#### Exercise details:
Go through the data line by line. Copy each one holding the string "Task".

[Dataset entries]

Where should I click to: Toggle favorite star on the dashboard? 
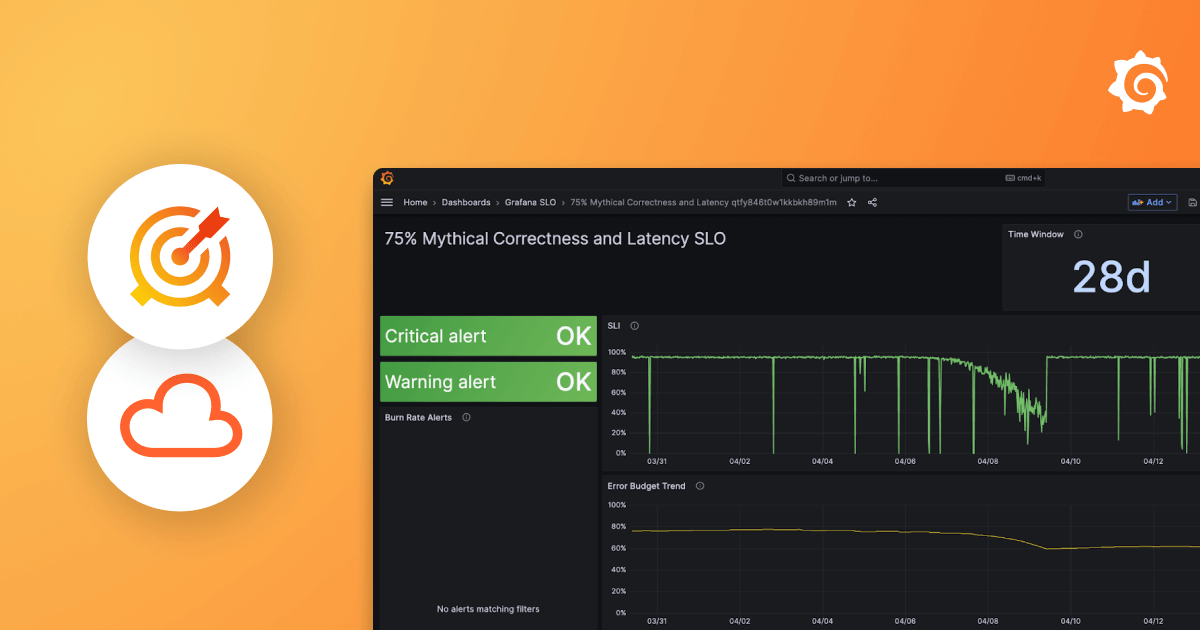coord(851,202)
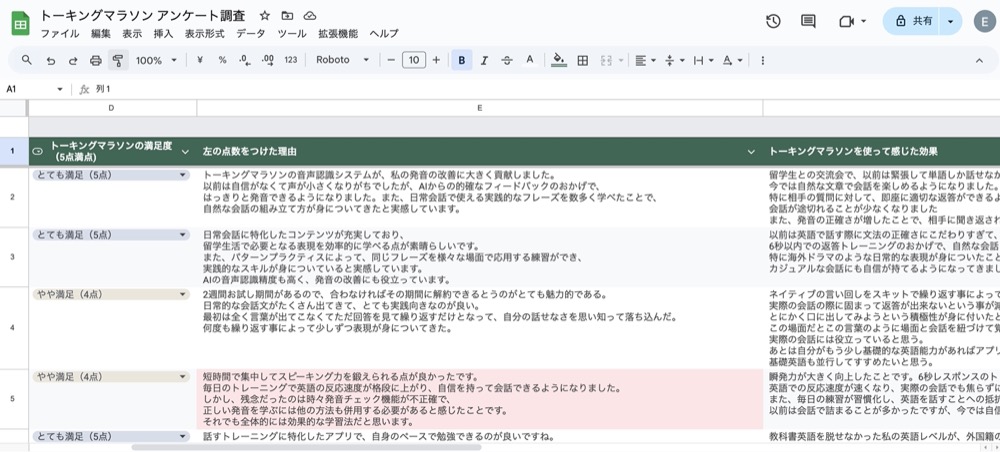Click the paint format icon
Image resolution: width=1000 pixels, height=452 pixels.
[118, 60]
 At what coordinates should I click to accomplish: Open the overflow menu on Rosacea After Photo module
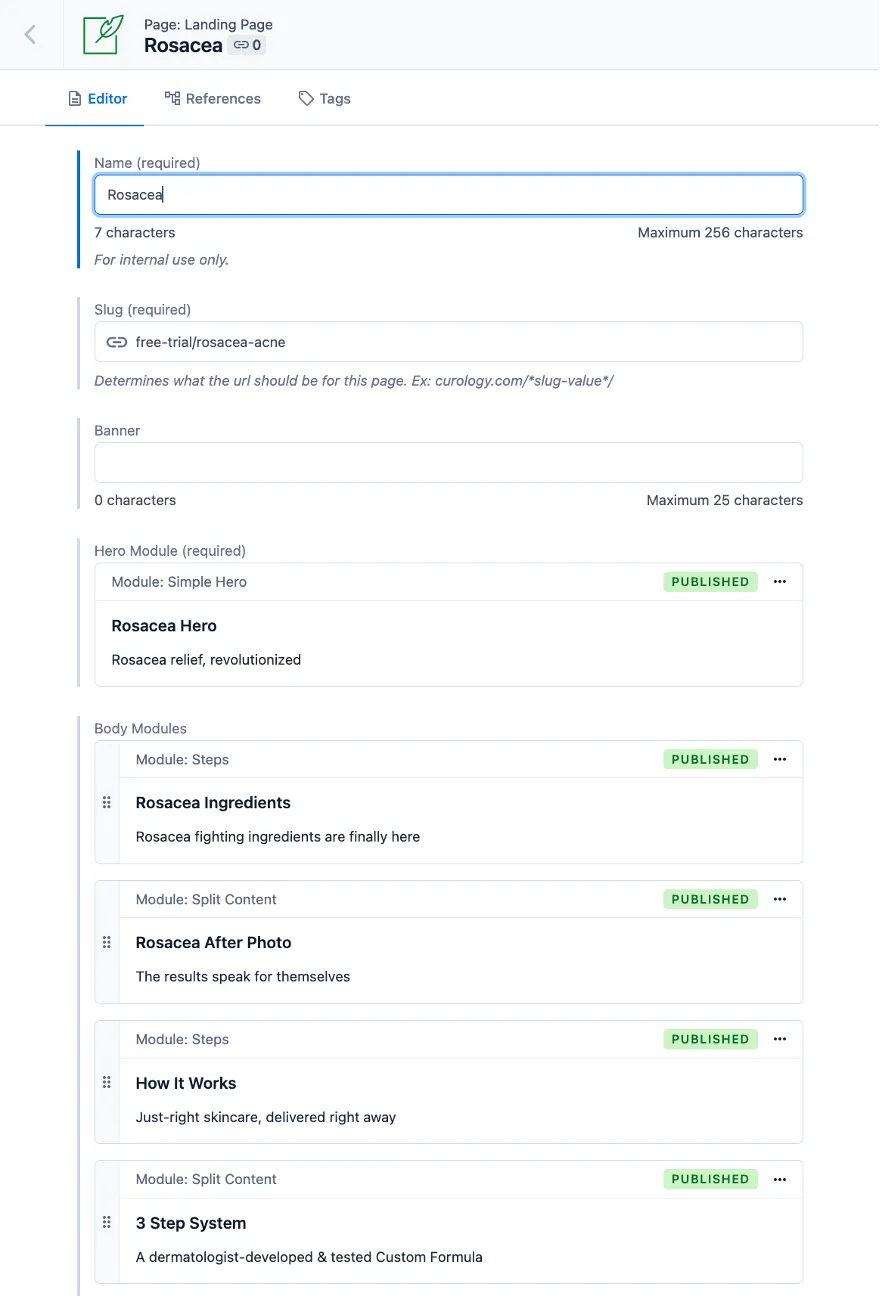pyautogui.click(x=779, y=899)
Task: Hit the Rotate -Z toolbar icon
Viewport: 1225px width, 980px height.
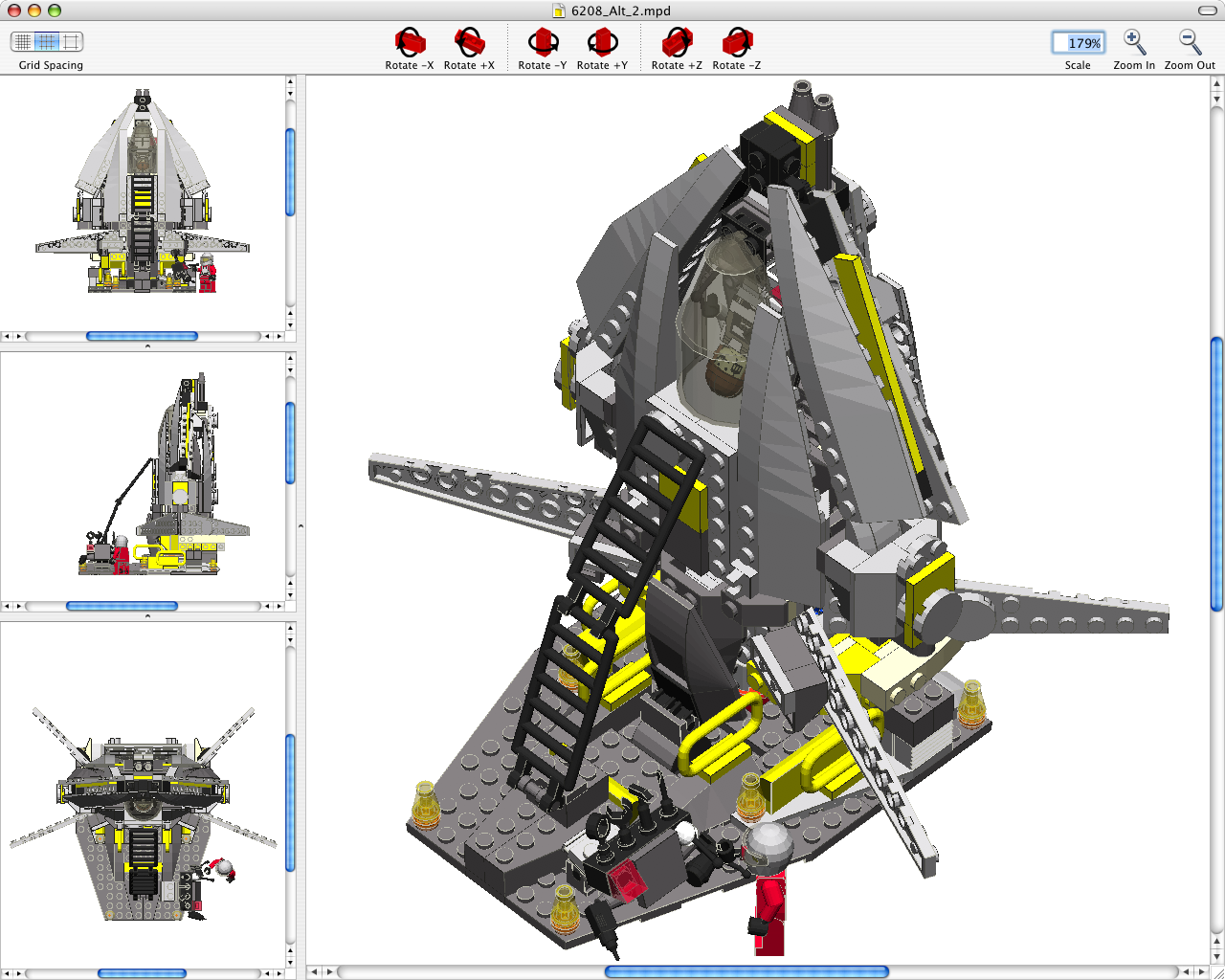Action: point(737,43)
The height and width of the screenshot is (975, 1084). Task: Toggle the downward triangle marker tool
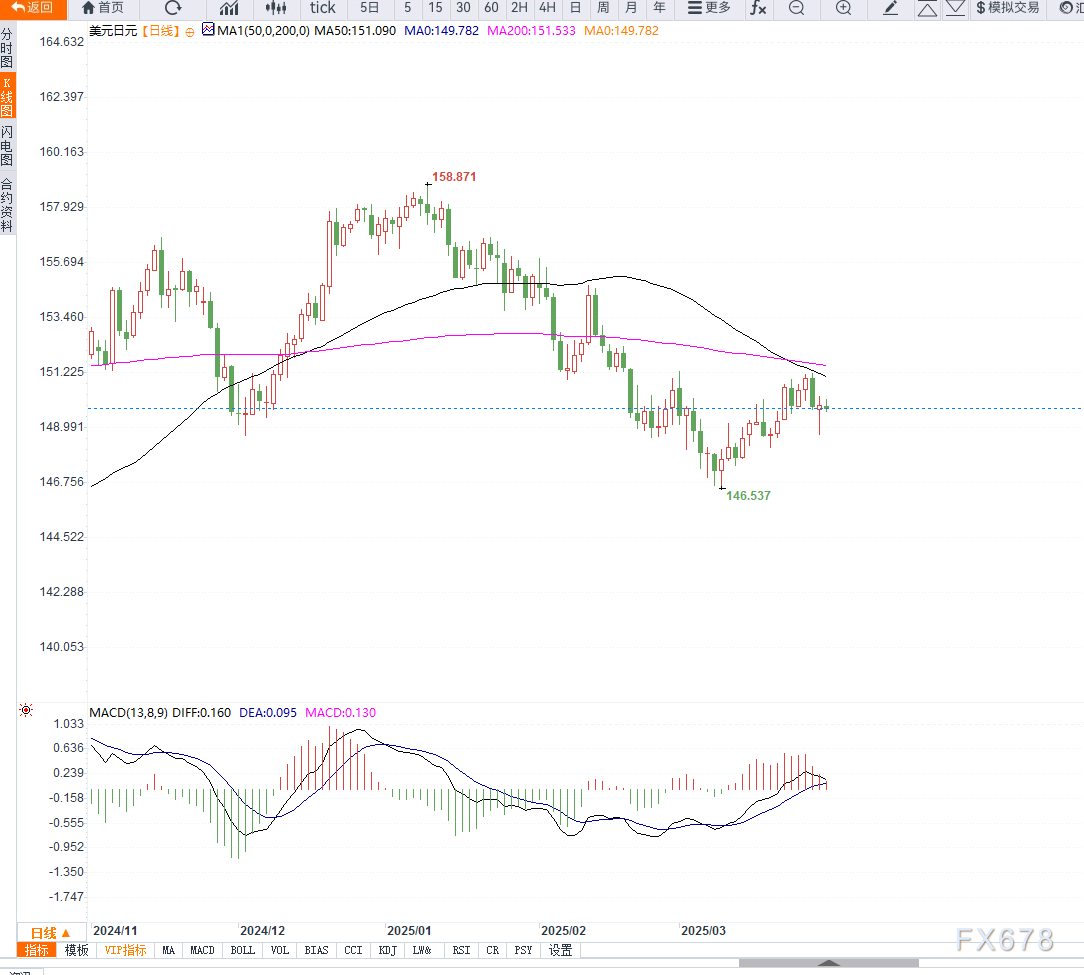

#### Written solution:
Task: Hit the Rotate -Z toolbar icon
The height and width of the screenshot is (975, 1084). Task: Toggle the downward triangle marker tool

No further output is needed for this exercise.